MYSTERY DUST EXPLAINED?


AS MERELY SPRING CLEANING?

UK-WIDE COMPLAINTS ROLL IN - POSSIBILITIES REPORTED IN THE PRESS:
Cemex co-incinerator trials of tyres and RDF in Rugby?
Grangemouth oil refinery restart?
Drakelow power station - oops - its closed down?
Farmers burning stubble - in May?
Dunbar Lafarge Cement - sulphur and plume grounding reported?
SEPA: "particles are mix of sand, road dust and plants."
MET OFFICE: Saharan sand.
MET OFFICE: Spain.
Pollen from Europe?
Smoke from Europe - Russian fires?
Chemical weapons testing?
Volcano in Chile?
Cyclone in Burma?
Olympic flame?
Sponsored chimney sweep?
Housewives spring cleaning?


WASTE FUELS : "DREAD" TERMS?
The HEALTH PROTECTION AGENCY reportedly, at the the 11th Institute of Environment and Health meeting at Cranfield, outlined the "problems" of communicating to the public that the burning of waste in cement kilns SHOULD lead to no increased health effects. So there we have it, straight from the horses mouth - there are health effects but these should not increase - over what level? And how is this assessed?

This issue had consumed so much of their time and energy, but "there is public concern which we ignore at our peril. In many ways what we've seen is an object lesson in how not to do it, and more recently how to do it - through COMEAP. The cement industry has not covered itself in glory in the past and the Profuel/Cemfuel/Climafuel are on their way to becoming "dread" terms."

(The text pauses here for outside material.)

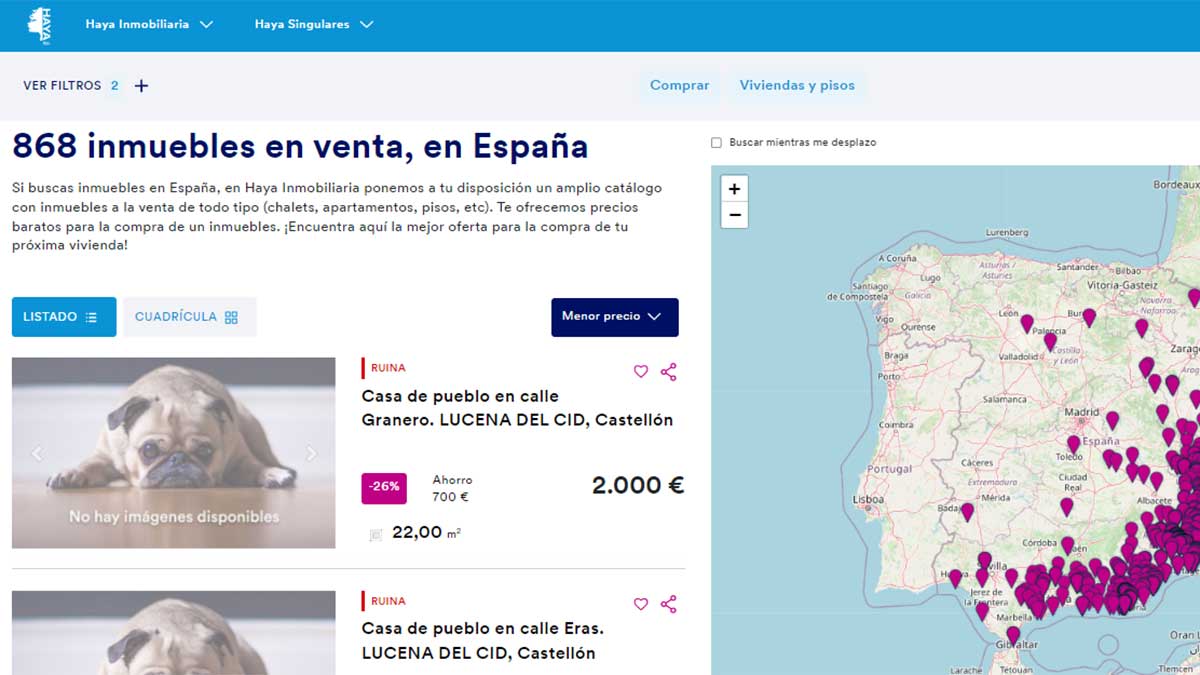Select the 'Viviendas y pisos' filter tab
The image size is (1200, 675).
(797, 86)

COMEAP: TIGHT CONTROLS NEEDED!
The HPA when first set up was welcomed by residents and protesters as a new independent body to review scientific evidence, but this view has now begun to erode, and the HPA is seen as an "ally of industry!" COMEAP has been approached five times on the issue of waste in cement kilns. Given the numerous combinations of different types of waste fuels and processes COMEAP has found it hard to be able to give the "all-clear" for all fuels and all combinations based on the data provided. They are shortly expected to publish a report giving the okay for waste fuels, but crucially it will say that MANAGEMENT CONTROLS WILL NEED TO BE TIGHT.

PUBLIC CONCERN TO END? WRONG!
The HPA are said to be "waiting with baited breath for the report which hopefully will go some way towards ending public concern."

PUBLIC CONCERN WILL NOT END!

The HPA said there were many "claimed" advantages for burning Refuse derive Fuel, waste tyres meat and bone meal. "Cement kilns require a huge amount of energy and high temperatures and long residence times means that many potentially toxic products are either destroyed or absorbed in the cement and clinker."

But all this ignores the very real threat posed by the unmonitored Low Level Point Sources which emit constantly as the clinker is ground into cement "dust" which carries on each bag hazard warnings! These emissions also must contain "the toxic products" that are supposedly safely absorbed into the cement dust? The addition of unquantified/unspecified industrial wastes at all stages of the process as substitutes for, or in addition to, many of the raw materials has never been assessed by anyone. At RUGBY there was no consultation, and no planning permission for storage, no chemical analysis, and no EU waste codes; - as COMEAP concentrate their attention on the "alternative fuels" as described above. These over 100% coal replacements (16 tph coal replaced by 6 tph tyres and 15 tph RDF) in any case do not even go into the kiln, but are burnt in the calciner at lower temperatures , with short residence time, and the gases go in a contraflow to heat up the raw materials, before being emitted via the main stack - or escaping sometimes as fugitive emissions.

COAL TO BE USED ON START-UP:

The IPPC permits specifically state that "no waste is to be burnt on start-up, or shut down, and when the kiln is running at less than 200 tonnes an hour raw meal feed." No satisfactory explanation has ever been given for this, so one can only conclude there is "something" much worse about the emissions from the wastes than the coal? Otherwise why would they start to pay £60 a tonnes for coal when they could be £90 a tonne better off by being paid £30 a tonne to burn waste instead. We also "await the COMEAP report with baited breath" and it remains to be seen if COMEAP had better go back to the drawing board?